W3cubDocs

sklearn.datasets.fetch_20newsgroups_vectorized

sklearn.datasets.fetch_20newsgroups_vectorized(subset=’train’, remove=(), data_home=None, download_if_missing=True, return_X_y=False) [source]

Load the 20 newsgroups dataset and vectorize it into token counts (classification).

Download it if necessary.

Parameters:	`subset : ‘train’ or ‘test’, ‘all’, optional` Select the dataset to load: ‘train’ for the training set, ‘test’ for the test set, ‘all’ for both, with shuffled ordering. `remove : tuple` May contain any subset of (‘headers’, ‘footers’, ‘quotes’). Each of these are kinds of text that will be detected and removed from the newsgroup posts, preventing classifiers from overfitting on metadata. ‘headers’ removes newsgroup headers, ‘footers’ removes blocks at the ends of posts that look like signatures, and ‘quotes’ removes lines that appear to be quoting another post. `data_home : optional, default: None` Specify an download and cache folder for the datasets.
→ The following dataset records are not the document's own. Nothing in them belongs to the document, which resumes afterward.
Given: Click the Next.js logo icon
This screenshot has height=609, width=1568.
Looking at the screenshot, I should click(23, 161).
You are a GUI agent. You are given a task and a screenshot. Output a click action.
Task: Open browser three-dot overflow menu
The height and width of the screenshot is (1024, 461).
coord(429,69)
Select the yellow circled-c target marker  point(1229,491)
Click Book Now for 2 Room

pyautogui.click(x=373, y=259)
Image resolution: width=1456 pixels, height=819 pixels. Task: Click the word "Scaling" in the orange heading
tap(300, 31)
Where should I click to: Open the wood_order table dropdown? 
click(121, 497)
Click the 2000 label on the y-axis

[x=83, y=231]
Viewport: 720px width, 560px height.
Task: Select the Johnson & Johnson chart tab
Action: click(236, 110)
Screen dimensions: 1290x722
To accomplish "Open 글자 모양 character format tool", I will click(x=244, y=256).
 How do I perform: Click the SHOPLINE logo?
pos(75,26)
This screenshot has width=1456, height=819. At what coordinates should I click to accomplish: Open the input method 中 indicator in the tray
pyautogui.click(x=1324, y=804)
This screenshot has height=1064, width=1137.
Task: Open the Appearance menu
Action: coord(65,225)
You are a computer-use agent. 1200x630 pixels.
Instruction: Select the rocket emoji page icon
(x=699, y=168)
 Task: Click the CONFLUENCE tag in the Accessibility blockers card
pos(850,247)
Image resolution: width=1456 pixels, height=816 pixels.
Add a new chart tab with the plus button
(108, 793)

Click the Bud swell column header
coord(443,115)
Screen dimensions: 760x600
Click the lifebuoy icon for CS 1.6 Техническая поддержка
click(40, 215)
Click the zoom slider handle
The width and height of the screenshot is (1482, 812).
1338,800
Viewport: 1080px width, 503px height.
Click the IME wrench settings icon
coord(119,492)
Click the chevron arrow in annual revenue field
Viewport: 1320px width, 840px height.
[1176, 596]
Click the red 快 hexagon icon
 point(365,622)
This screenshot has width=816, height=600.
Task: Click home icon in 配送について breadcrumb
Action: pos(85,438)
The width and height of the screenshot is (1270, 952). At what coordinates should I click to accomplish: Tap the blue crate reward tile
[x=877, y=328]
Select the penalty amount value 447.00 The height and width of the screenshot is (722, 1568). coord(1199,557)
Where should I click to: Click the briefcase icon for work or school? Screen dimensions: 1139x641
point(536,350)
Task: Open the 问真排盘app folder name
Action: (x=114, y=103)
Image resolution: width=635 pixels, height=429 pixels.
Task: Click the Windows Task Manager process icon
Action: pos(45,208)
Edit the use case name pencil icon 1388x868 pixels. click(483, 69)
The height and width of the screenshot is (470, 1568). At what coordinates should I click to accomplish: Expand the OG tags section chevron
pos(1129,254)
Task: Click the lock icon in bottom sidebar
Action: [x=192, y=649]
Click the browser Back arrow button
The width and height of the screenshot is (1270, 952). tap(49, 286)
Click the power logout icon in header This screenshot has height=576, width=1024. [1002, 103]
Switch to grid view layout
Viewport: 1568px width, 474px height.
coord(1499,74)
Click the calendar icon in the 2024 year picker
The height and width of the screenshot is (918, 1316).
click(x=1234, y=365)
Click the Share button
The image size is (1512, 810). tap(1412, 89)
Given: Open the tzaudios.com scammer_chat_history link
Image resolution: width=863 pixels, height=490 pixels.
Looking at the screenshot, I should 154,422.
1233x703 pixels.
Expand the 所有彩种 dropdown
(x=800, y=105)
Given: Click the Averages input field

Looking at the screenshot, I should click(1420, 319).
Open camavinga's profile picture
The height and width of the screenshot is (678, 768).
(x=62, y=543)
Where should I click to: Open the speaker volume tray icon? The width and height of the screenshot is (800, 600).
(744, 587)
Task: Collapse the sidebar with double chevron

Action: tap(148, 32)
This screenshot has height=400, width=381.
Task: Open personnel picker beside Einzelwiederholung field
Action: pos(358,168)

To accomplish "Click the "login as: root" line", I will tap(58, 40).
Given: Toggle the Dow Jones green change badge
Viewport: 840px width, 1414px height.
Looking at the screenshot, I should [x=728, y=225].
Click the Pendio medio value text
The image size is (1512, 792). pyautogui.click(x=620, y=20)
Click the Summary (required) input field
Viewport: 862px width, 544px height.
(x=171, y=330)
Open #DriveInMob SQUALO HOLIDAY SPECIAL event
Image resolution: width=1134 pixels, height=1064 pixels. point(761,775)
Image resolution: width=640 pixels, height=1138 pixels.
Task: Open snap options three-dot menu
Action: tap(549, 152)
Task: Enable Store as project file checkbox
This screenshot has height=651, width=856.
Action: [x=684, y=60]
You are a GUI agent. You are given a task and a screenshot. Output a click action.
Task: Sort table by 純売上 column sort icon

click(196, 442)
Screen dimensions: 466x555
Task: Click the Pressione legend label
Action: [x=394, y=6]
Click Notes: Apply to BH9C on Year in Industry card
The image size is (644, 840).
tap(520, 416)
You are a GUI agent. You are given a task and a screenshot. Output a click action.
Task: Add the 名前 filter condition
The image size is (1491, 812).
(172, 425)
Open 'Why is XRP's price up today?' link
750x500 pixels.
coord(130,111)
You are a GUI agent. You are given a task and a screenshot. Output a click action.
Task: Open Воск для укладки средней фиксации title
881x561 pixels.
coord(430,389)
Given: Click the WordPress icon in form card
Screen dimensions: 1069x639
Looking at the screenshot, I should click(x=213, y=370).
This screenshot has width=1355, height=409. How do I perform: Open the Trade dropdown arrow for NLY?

If None, all scikit-learn data is stored in ‘~/scikit_learn_data’ subfolders. `download_if_missing : optional, True by default` If False, raise an IOError if the data is not locally available instead of trying to download the data from the source site. `return_X_y : boolean, default=False.` If True, returns `(data.data, data.target)` instead of a Bunch object. New in version 0.20.
Returns:	`bunch : Bunch object` bunch.data: sparse matrix, shape [n_samples, n_features] bunch.target: array, shape [n_samples] bunch.target_names: list, length [n_classes] bunch.DESCR: a description of the dataset. `(data, target) : tuple if return_X_y is True` New in version 0.20.